Shown below are two identical objects (same size and orientation) which are 5 cm apart. A lens is placed 3 cm to the right of object 1. You observe that both images formed of the two objects are at the same location.
a) Determine the type of lens you have.
b) Calculate the location of the images in terms of distance to the right or left from object 1.
c) Determine the focal length of the lens.
d) Are the two images formed the same size? If not, which one is bigger?
- Solution
-
a) For both images to be at the same location, one image must be virtual and the other one real. Thus, the lens is converging.
b) The image of object 1 is real since the lens is further from this object, so the object must be placed outside the focal length.

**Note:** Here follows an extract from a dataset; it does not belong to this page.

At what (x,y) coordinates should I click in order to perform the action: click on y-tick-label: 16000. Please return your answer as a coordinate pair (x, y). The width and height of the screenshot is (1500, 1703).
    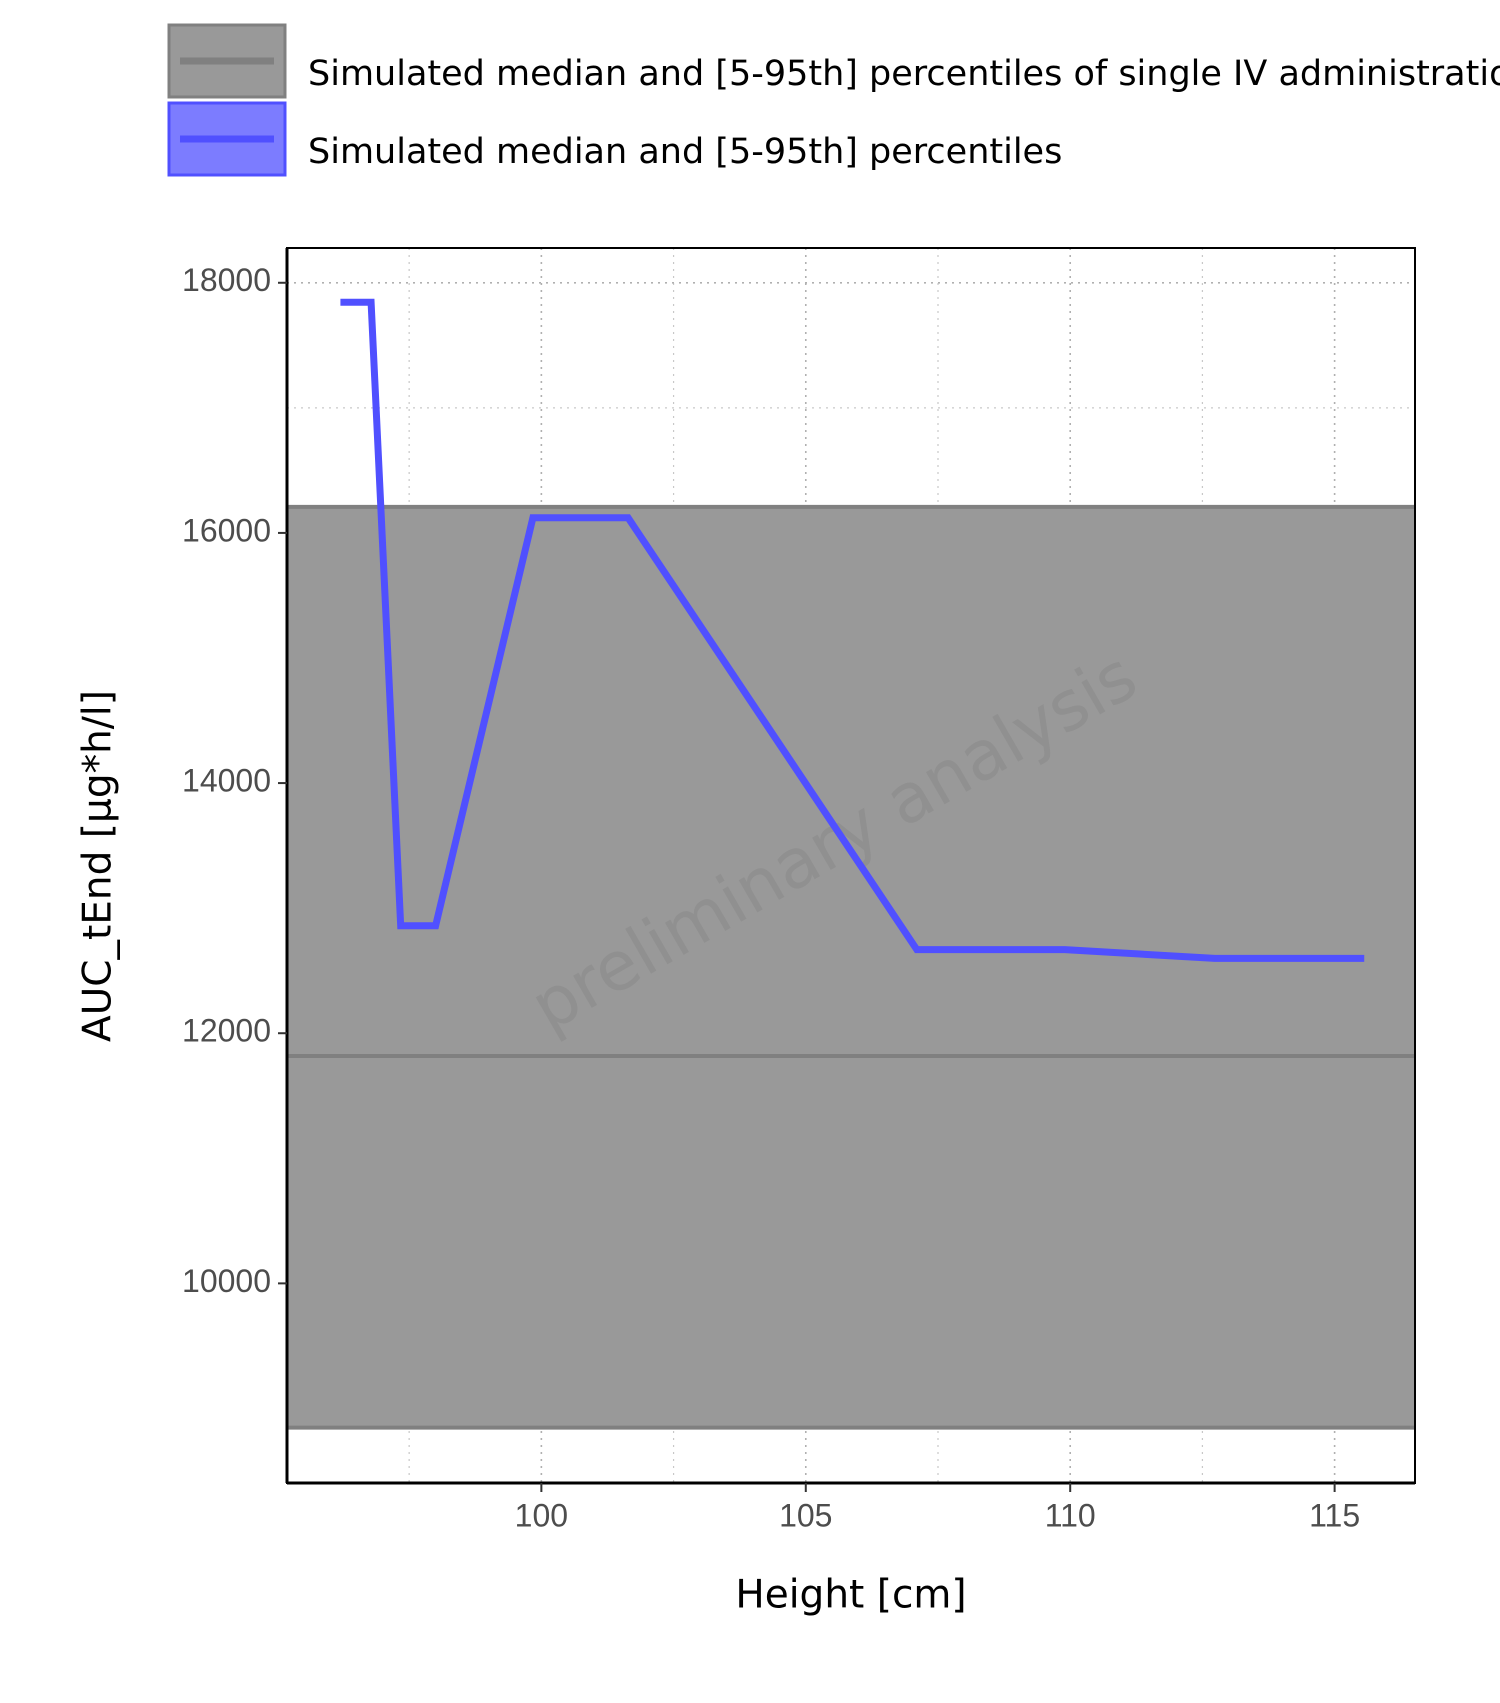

The thin-lens equation for this case is:
\[\dfrac{1}{f}=\dfrac{1}{3}+\dfrac{1}{i}\nonumber\]
The image of object 2 is virtual, the image distance is negative, but its magnitude is the same as for the image of object 1:
\[\dfrac{1}{f}=\dfrac{1}{2}-\dfrac{1}{|i|}\nonumber\]
Setting the two equations equal and solving for \(i\) we get:
\[\dfrac{1}{3}+\dfrac{1}{i}=\dfrac{1}{2}-\dfrac{1}{i}\nonumber\]
\[i=12cm\nonumber\]
The images are 15 cm to the right of object 1, 12 cm to the lens and another 3 cm to object 1.
c) Solving for focal length using the first equation in part b):
\[\dfrac{1}{f}=\dfrac{1}{3}+\dfrac{1}{12}=\dfrac{5}{12}\rightarrow f=2.4cm\nonumber\]
d) Since \(M=-i/o\) and the image distance is the same for both, the one with the smaller object distance will be bigger, which is the image of object 2.